Page excerpt:
This is exactly what I noticed when looking at the pictures. The structure is just off.


----------



## CAROLINA MOM (May 12, 2009)

This info is from the Labrador Retriever Club-

https://thelabradorclub.com/about-the-breed/breed-standard/#1475691348706-a249cb59-98a4

*Color-*



> The Labrador Retriever coat colors are black, yellow and chocolate. Any other color or a combination of colors is a disqualification. A small white spot on the chest is permissible, but not desirable. White hairs from aging or scarring are not to be misinterpreted as brindling.
> 
> Black – Blacks are all black. A black with brindle markings or a black with tan markings is a disqualification.
> 
> ...


----------



## GoldenCamper (Dec 21, 2009)

Just another greeder looking to make a buck. Nothing new sadly.

Yellow chocolate and black for Labs. Goldens are light medium and dark shades of gold. 

Some Goldens are described as creme. Never understood why people came to call it that. My Golden happens to have strawberry blonde hair, I hope that doesn't catch on.


----------



## pawsnpaca (Nov 11, 2014)

I have a friend who is a reputable lab breeder and as I understand it, the "fox red" color is a normal and acceptable shade of yellow that sometimes crops up in a litter. If you were getting a lab from a respectable/responsible breeder doing all the "right" things, and the litter just happened to produce a "fox red" puppy, then I don't think there is any reason not to consider buying that pup. On the other hand, if you are looking at a breeder who is breeding specifically for that color, then you'll be running into all the same problems as you find with any breeder who places color above things like health, temperament, or breed standard.


----------



## TheZ's (Jun 13, 2011)

Actions to take:
**A.** Decide whether each statement agrees with the forum thread on Labrador coat colors. Answer yes or no for each, and quote the words from the thread that settle it.
(i) The quoted breed standard permits a small white spot on the chest.
(ii) The breed standard accepts a black Lab with tan markings.
(iii) GoldenCamper's Golden has creme-colored hair.
**B.** In the forum thread on Labrador coat colors, how does pawsnpaca describe the "fox red" color?
**C.** Write the next part of the forum thread on Labrador coat colors, picking up after its final line.

Dataset excerpts:
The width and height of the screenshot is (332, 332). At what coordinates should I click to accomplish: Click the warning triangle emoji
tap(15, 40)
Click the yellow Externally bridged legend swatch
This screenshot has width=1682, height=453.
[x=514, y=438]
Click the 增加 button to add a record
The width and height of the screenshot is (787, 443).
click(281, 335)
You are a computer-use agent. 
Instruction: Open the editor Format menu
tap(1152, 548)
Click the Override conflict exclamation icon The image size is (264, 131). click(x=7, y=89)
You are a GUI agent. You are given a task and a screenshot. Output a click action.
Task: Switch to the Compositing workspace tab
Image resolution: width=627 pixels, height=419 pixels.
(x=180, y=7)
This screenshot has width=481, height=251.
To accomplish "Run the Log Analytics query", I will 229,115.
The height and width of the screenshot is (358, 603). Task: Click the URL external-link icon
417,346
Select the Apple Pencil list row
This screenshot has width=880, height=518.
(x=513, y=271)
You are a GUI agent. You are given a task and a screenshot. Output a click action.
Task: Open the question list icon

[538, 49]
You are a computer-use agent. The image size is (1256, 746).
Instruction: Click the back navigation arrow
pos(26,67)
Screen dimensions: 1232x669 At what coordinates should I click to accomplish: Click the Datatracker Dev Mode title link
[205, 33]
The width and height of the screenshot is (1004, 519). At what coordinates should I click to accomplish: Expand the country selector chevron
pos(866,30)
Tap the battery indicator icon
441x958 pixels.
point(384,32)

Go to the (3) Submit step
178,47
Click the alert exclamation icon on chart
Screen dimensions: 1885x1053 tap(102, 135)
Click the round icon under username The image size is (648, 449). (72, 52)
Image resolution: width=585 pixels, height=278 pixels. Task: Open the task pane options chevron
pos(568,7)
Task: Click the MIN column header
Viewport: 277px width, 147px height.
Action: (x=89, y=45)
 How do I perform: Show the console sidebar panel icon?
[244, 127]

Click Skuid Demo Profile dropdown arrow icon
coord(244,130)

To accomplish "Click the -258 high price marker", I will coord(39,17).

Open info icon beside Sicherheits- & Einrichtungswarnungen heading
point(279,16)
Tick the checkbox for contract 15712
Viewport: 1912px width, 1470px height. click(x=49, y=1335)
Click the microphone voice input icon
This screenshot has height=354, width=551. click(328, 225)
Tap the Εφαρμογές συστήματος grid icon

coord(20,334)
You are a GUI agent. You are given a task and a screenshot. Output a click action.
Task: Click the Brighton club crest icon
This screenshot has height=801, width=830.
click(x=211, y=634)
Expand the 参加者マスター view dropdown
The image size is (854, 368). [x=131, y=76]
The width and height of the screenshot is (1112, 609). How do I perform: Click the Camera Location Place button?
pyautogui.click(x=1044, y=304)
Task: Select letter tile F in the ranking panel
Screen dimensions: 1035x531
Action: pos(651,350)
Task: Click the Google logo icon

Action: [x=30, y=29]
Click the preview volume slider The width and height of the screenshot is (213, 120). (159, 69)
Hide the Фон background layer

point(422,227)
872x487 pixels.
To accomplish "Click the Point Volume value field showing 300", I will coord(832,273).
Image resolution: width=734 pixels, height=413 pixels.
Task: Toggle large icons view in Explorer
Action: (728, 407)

Task results:
**A.**
(i) Yes: "A small white spot on the chest is permissible, but not desirable."
(ii) No: "A black with brindle markings or a black with tan markings is a disqualification."
(iii) No: "My Golden happens to have strawberry blonde hair"

**B.** It is a normal and acceptable shade of yellow that sometimes crops up in a litter.

**C.**
I think in the past there's been a discussion of the red labs here. You can pprobably find it using the search function. I've run into people in our local park that have 2 of them. From a distance I thought they were field type Goldens with very short coats but the owners were proud to tell me they were red labs. I don't remember anything special about them.


----------



## Swampcollie (Sep 6, 2007)

Fox Red is nothing but a dark shade of Yellow. It's nothing new or special.

The Silver crap on the other hand are mixed breeds and not true Labradors at all. I wish the national Lab Club would suck it up and deal with this particular issue once and for all.


----------



## DblTrblGolden2 (Aug 22, 2018)

Swampcollie said:


> Fox Red is nothing but a dark shade of Yellow. It's nothing new or special.
> 
> The Silver crap on the other hand are mixed breeds and not true Labradors at all. I wish the national Lab Club would suck it up and deal with this particular issue once and for all.


Thank you. I actually asked a few people in our area that have good labs and they said the same, however, we apparently have this local guy that is breeding specifically for it. I'm told he also breeds silvers and doodles. The conformation is bad, but I guess it's all in what you want. I had never even heard of it, but I guess I should have.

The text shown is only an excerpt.